V
Jacques, amor mío, acabo de ver una cosa terrible que quedará profundamente grabada durante largo tiempo en mis ojos y en mi pensamiento.
Te dije que había alquilado un pequeño apartamento en la calle Gres.
Esta calle da sobre la de Fossés-Monsieur-le-Prince, que a su vez desemboca de la de l’Ecole-de-Médecine.
Jacinta acababa de poner la mesa y de servirme la cena cuando oí un gran ruido en la calle y entre los gritos de odio y de cólera que llegaban a mis oídos:
—¡Los girondinos, son los girondinos!
Sabía que Vergniaud y Valzé habían sido arrestados. Pensé que se habían realizado nuevos arrestos y, a pesar de lo que me dijo Danton, te vi en las manos de los gendarmes, arrastrado y hecho pedazos por el populacho. Bajé como una loca y corrí hacia donde la gente corría.

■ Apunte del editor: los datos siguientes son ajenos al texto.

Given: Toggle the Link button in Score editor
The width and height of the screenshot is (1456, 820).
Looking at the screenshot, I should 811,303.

Una inmensa multitud se había reunido frente a una casa grande y triste, la número veinte de la calle l’Ecole-de-Médecine, contigua a la de la torreta que hace esquina.
Gritos furiosos, y amenazas sangrientas se mezclaban. Los gritos de muerte y asesinato temblaban en el aire. Todos los ojos estaban fijos en las ventanas del primer piso, pero los visillos, corridos con sumo cuidado, impedían que las miradas de los curiosos penetrasen. De repente se abrió una de las ventanas y una mujer pálida, despeinada, ensangrentada apareció en ella.

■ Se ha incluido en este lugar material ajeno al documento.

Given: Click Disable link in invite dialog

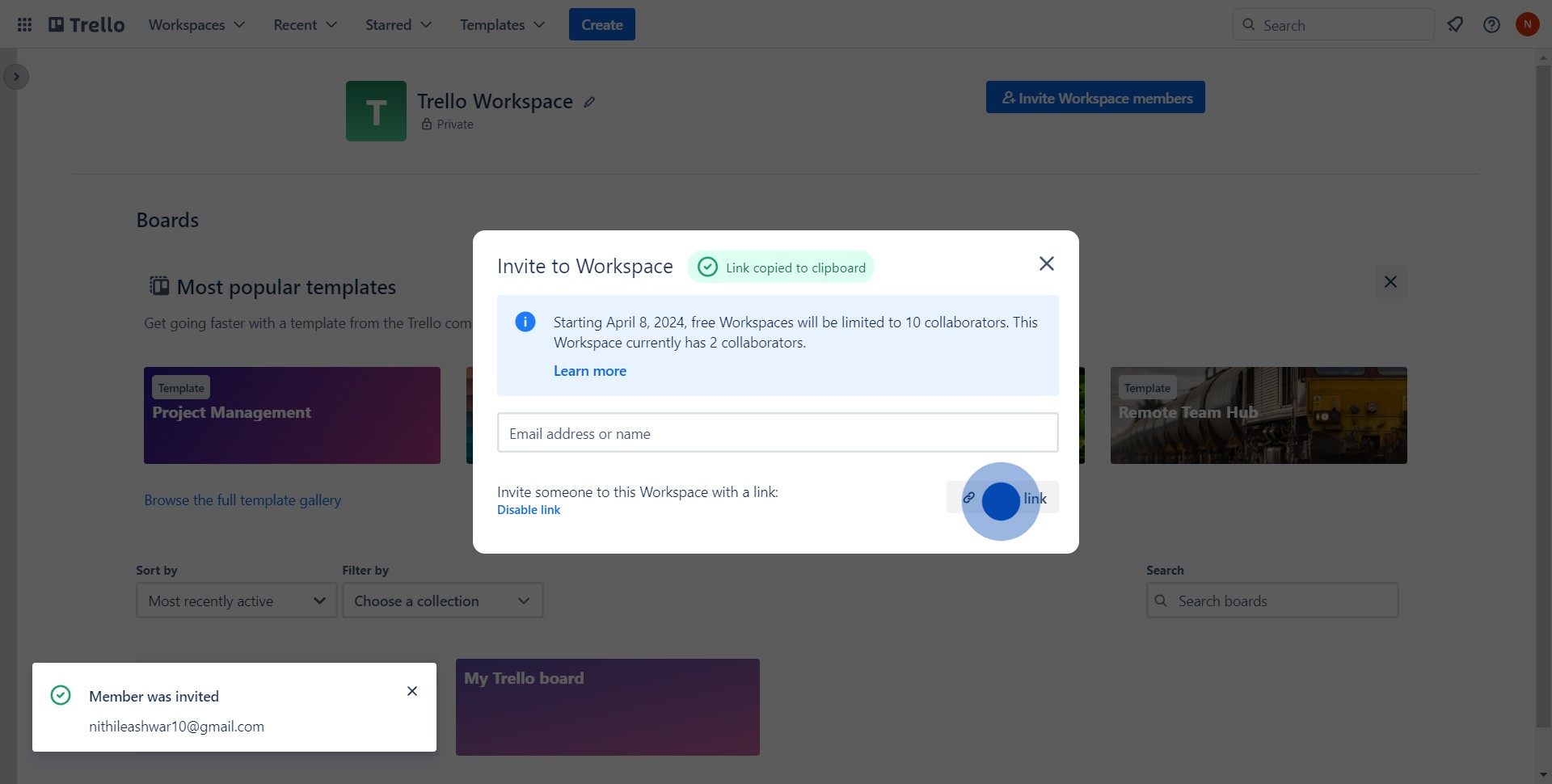Looking at the screenshot, I should tap(529, 510).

—¡Ya no hay esperanza, ha muerto! ¡El amigo del pueblo ha muerto! ¡Marat ha muerto! ¡Venganza, venganza!
—¡Es Catalina Evrard, es madame Marat! —gritó el gentío.
Y quisieron forzar la puerta que guardaban dos centinelas.
En medio de todo este tumulto, oí dar la hora, la campana vibró siete veces. Cuando llegó el comisario, la guardia fue reforzada con seis hombres más del puesto cercano.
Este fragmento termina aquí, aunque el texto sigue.